I have a decent DC pension pot . It sits in a workplace scheme from my former employer. I'm not planning to access it until I'm 65. And I've been wondering - should I move it into a SIPP? 

I haven't decided yet. This post is my honest working-through of the question rather than a report on a decision already made. 

But in thinking it through I've found myself covering ground that I suspect is relevant to a lot of people in a similar position - approaching retirement with a significant workplace pension pot, uncertain whether to leave it where it is, consolidate it, or move it somewhere with better terms for the draw-down phase ahead. 

The practical content in this post is useful regardless of whether my own answer turns out to be yes or no. And I'll be honest about where my thinking currently sits. 

As always - I'm not a financial adviser and this isn't personal advice. For a decision involving a pot of this size, professional independent advice is warranted. The conversations I'm describing here are ones I intend to have with an IFA before making any decision. 

 

What a SIPP actually is - briefly

A Self-Invested Personal Pension is a pension wrapper - a tax-efficient vehicle for retirement savings - that gives you more control over where your money is invested and, critically for early retirees, how you manage the draw-down phase. 
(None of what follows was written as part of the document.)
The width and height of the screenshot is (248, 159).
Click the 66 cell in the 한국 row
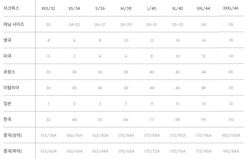tap(126, 119)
The tax treatment is identical to any other pension. Every £80 a basic-rate taxpayer contributes becomes £100 in the pension - HMRC automatically adds the 20% tax relief top-up. Higher rate taxpayers can claim an additional 20% through self-assessment, meaning a £60 personal cost becomes £100 in the pot. The London Report

The key difference from most workplace pensions is investment choice and flexibility. Where a workplace pension typically offers a limited range of funds chosen by the employer - often defaulting to a lifestyle profile that gradually de-risks as you approach a target retirement age - a SIPP lets you choose from thousands of funds, ETFs, investment trusts and shares. And for draw-down, many SIPPs offer a more flexible and transparent fee structure than old workplace schemes. 

For someone in the accumulation phase - still working, building the pot - the main SIPP questions are about contributions and investment strategy. For someone approaching or in early retirement, the questions shift. The draw-down mechanics, the platform fees and the consolidation of multiple old workplace pots become the primary considerations. 

 

The final years opportunity - if you're still working

Before getting to the consolidation and draw-down questions, there's a specific opportunity worth flagging for anyone still working with one to three years before stopping. 

The annual pension allowance is £60,000 for 2026/27. Most people contributing through auto-enrolment are nowhere near that. Which means there's often significant headroom - particularly for higher earners - to make additional contributions in the final working years. 

The carry forward rule makes this even more powerful. If you haven't used your full annual allowance in any of the previous three tax years, you can carry that unused capacity forward and use it now - potentially contributing as much as £240,000 in a single tax year depending on your circumstances. WeCovr

The tax relief on those contributions is immediate and substantial. As a higher rate taxpayer, every £600 you contribute costs you effectively £600 but lands £1,000 in the pot - a guaranteed 67% return before your investments have done anything. That's the best guaranteed return available anywhere in personal finance and it expires the day you stop being a higher rate taxpayer. 

If you're approaching the end of employment and haven't maximised contributions in recent years - check your carry forward capacity before your last day. The window closes when your employment income does. 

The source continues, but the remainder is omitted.